Capability and Robustness Cannot Both Be Free: An Information-Theoretic Bound for Vision-Language-Action Models
2026-05-25 • Cryptography and Security
Cryptography and SecurityMachine Learning
AI summaryⓘ
The authors study vision-language-action (VLA) models used in robots, which perform well normally but fail when small adversarial changes are made to their input. They prove a theoretical limit showing that improving a model's ability to act correctly and its robustness to such attacks cannot both be done indefinitely; there's a fixed 'budget' determined by the task and how much the input can be disturbed. This means defenses that improve robustness often reduce accuracy, and the authors quantify this trade-off. They verify their theoretical bound using experiments on real models and propose a new way to compare defenses based on how efficiently they use their 'budget'.
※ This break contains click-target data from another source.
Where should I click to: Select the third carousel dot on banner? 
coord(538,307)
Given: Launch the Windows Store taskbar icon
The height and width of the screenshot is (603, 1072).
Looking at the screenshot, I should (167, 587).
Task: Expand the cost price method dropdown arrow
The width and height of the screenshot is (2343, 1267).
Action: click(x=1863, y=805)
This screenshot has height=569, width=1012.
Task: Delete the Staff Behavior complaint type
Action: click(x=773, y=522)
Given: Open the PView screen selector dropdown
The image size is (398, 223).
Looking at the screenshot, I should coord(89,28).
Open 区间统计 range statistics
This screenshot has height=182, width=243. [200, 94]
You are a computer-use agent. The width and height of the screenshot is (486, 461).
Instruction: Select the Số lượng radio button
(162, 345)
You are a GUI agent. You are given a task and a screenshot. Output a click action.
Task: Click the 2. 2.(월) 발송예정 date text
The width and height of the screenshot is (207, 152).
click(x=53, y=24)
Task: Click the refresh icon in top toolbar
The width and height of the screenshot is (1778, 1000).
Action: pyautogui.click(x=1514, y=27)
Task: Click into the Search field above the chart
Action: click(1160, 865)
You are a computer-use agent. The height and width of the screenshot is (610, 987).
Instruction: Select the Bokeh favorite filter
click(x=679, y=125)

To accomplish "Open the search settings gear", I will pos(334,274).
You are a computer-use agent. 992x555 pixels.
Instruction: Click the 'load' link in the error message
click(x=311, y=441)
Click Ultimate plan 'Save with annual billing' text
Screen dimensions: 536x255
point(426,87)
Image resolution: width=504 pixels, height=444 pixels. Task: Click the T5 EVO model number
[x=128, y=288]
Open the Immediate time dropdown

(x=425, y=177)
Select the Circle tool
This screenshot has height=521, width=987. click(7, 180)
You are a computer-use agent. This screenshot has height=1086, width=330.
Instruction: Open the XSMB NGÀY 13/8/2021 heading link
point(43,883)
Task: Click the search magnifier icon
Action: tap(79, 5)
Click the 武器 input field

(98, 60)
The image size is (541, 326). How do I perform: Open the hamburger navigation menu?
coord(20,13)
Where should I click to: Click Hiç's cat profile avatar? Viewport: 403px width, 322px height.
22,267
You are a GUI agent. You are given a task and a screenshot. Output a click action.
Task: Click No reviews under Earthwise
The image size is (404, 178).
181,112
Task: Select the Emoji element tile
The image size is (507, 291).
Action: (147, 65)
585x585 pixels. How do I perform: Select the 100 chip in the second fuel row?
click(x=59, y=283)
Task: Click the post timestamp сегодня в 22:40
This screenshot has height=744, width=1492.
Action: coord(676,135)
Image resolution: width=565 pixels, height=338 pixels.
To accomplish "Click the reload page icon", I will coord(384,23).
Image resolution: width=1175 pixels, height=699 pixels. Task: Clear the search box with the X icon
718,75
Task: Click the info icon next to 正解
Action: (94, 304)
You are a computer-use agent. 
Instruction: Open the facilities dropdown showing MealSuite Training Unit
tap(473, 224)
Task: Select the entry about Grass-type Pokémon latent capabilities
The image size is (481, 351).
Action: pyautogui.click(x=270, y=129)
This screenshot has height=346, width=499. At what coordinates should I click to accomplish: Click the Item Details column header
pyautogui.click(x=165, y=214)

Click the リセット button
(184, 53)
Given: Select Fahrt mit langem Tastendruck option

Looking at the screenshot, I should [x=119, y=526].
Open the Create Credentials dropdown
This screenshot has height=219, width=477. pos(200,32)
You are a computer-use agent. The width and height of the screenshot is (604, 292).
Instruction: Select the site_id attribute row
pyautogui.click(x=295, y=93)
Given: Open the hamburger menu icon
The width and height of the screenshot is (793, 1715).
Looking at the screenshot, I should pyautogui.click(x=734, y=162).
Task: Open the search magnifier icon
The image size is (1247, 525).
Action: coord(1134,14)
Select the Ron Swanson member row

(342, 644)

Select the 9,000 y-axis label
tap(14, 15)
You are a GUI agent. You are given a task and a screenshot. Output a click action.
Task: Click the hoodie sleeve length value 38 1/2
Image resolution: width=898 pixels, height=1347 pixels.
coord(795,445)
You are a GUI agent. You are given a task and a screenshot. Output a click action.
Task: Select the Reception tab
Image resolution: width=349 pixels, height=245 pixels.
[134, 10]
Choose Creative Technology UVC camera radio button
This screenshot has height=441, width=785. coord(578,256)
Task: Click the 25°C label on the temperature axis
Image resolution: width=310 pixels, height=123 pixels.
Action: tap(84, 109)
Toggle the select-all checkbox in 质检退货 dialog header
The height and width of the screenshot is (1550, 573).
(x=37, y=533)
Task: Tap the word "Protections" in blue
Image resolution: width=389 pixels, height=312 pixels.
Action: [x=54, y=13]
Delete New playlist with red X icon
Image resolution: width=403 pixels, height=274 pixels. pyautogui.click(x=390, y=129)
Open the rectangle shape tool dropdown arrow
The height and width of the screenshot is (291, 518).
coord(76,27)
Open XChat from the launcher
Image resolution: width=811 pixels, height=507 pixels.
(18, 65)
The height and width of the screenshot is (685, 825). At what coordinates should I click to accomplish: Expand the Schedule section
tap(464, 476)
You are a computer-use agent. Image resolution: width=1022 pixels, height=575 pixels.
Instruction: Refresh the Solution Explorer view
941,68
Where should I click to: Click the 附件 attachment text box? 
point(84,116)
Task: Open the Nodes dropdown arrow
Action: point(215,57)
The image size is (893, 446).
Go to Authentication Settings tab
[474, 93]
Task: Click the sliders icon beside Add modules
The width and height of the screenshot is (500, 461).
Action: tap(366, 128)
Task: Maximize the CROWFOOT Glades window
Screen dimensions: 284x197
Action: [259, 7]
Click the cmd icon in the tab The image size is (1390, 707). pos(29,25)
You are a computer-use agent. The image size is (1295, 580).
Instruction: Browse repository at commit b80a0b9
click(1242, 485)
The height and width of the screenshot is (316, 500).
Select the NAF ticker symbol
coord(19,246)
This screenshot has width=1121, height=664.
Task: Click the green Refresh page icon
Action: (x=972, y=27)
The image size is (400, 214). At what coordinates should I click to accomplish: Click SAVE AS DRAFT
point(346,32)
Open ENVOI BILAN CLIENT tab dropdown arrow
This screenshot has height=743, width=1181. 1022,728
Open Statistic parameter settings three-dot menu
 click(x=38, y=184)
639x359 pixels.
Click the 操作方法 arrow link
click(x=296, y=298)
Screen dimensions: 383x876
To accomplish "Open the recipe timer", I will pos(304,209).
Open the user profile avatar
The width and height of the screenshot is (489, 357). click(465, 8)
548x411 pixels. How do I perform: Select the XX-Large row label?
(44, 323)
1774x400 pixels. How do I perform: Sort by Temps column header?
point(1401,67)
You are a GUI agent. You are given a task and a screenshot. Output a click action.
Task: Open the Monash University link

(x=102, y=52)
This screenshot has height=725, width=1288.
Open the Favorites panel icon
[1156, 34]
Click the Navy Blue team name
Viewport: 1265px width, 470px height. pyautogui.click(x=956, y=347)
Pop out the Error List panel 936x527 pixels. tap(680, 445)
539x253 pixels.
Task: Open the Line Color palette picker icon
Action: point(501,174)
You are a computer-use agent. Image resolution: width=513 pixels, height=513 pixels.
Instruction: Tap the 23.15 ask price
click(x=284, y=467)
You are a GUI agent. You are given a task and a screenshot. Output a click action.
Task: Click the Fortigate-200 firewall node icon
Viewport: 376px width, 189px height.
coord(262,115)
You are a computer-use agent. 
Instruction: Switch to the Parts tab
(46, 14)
Vision-Language-Action modelsadversarial perturbationsmutual informationData Processing Inequalitypolicy robustnesstask entropyadversarial channel capacityOpenVLA-7BPGD attack
Authors
Jianwei Tai
Abstract
Vision-Language-Action (VLA) models are increasingly deployed on real robots, where each predicted action is executed and each failure carries a safety cost. They reach high success rates on clean inputs but collapse under small adversarial perturbations. A $16/255$ PGD attack on OpenVLA-7B drops LIBERO success from above $95\%$ to under $5\%$. Empirical defenses recover some robustness at a cost in clean accuracy, but the literature does not say whether the trade-off has a theoretical floor. We prove that it does. For any VLA policy with discrete actions, the sum of capability (mutual information between policy action and oracle action) and robustness (mutual information preserved under adversarial perturbation, net of trivial channel leakage) is upper-bounded by a policy-independent budget: task entropy plus adversarial channel capacity. The proof is two applications of the Data Processing Inequality plus MI non-negativity. The pixel-level bound is loose on current models ($\sim 10^3$ nats), but an encoder-specific corollary restricts the channel to the policy-relevant subspace, reducing the budget from $\sim 5{,}000$ to $\sim 31$ nats on OpenVLA; the policy already consumes $\sim 24\%$ of this tighter budget, leaving limited room for simultaneous robustness improvement. We validate the bound across $252$ closed-form Gaussian-VLA cells and $48$ OpenVLA-7B $\times$ LIBERO $\times$ PGD cells (zero violations). We propose encoder-specific slack as a normalized comparison axis for defense papers, and release all code, manifests, and results.